Cette découverte pourrait expliquer certaines anomalies mystérieuses détectées dans le manteau terrestre

planete magma
— © NASA / JPL-Caltech

Aux premiers instants de la Terre, il y a plus de 4,5 milliards d’années, notre planète était un véritable enfer bouillonnant. Une nouvelle étude parue dans la revue Nature révèle qu’un immense océan de magma, enfoui à la frontière entre le noyau et le manteau terrestres, aurait vu le jour à cette époque. Bien plus qu’une curiosité géologique, ce réservoir de roche en fusion pourrait encore influencer la dynamique interne de notre planète aujourd’hui.

Des anomalies sismiques

Selon les chercheurs, ce phénomène n’aurait pas été un simple épisode transitoire de la jeunesse de la Terre, mais une conséquence inévitable de sa formation. Et certains indices suggèrent même que des fragments de cet océan souterrain de lave pourraient subsister sous nos pieds, dissimulés au cœur du manteau profond.

Depuis plusieurs années, les scientifiques observent des zones mystérieuses dans le manteau terrestre, appelées provinces à faible vitesse de cisaillement (ou LLVP pour Large Low Shear Velocity Provinces). Dans ces régions, les ondes sismiques se déplacent plus lentement qu’ailleurs, ce qui suggère une composition ou une température différente.

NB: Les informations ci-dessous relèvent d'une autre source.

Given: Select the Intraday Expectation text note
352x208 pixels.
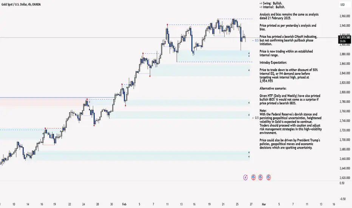Looking at the screenshot, I should coord(273,62).
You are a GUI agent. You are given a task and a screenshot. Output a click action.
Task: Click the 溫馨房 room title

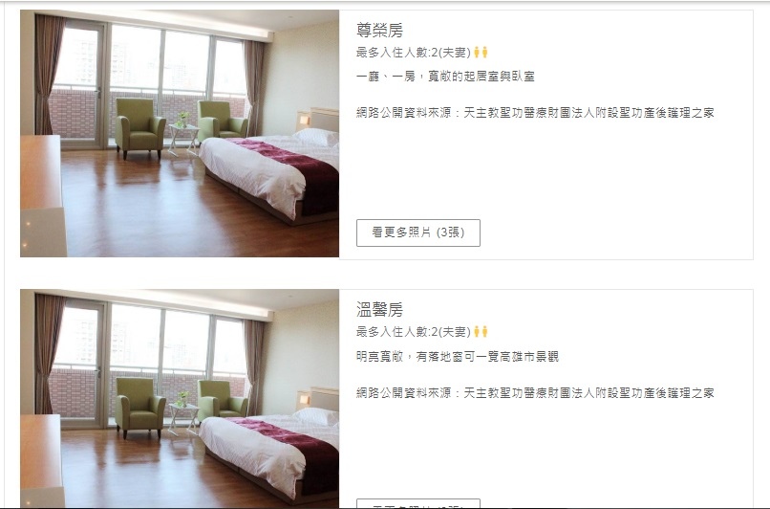[x=379, y=310]
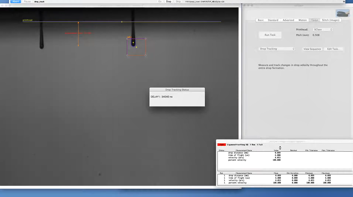Go to the Stitch (images) tab

tap(330, 20)
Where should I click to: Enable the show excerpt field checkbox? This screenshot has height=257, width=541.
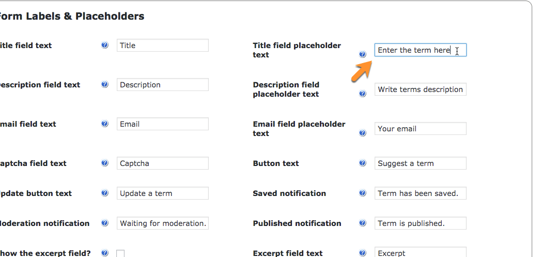[120, 253]
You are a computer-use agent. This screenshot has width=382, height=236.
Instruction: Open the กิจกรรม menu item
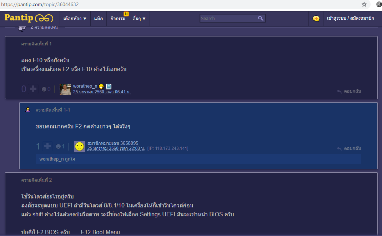pyautogui.click(x=118, y=19)
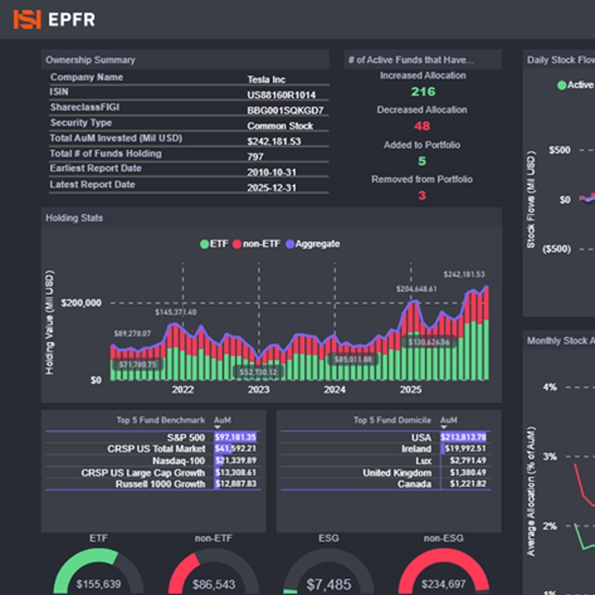Click the Top 5 Fund Benchmark column header
This screenshot has height=595, width=595.
tap(160, 420)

Deux grandes hypothèses s’affrontaient pour expliquer leur origine. Pour certains, ces structures seraient des morceaux de croûte océanique engloutis dans les profondeurs par la subduction, ce qui les daterait de quelques centaines de millions d’années seulement. D’autres chercheurs, comme l’auteur principal de l’étude, Charles-Édouard Boukaré, physicien planétaire à l’université York de Toronto, soutiennent une vision plus audacieuse : ces « blobs » seraient les restes d’un océan de magma formé aux origines de la Terre, il y a plus de 4,4 milliards d’années.

Terre Magma
© Sanne.cottaar / Wikimedia Commons

Une reconstitution des premiers instants de la planète

Pour trancher, l’équipe de Boukaré a conçu un nouveau modèle de formation terrestre, croisant des données géochimiques et sismiques. Ce modèle se concentre non sur la toute première fusion planétaire, mais sur une période un peu plus tardive, lorsque le manteau a commencé à se solidifier et à prendre une consistance plus rigide.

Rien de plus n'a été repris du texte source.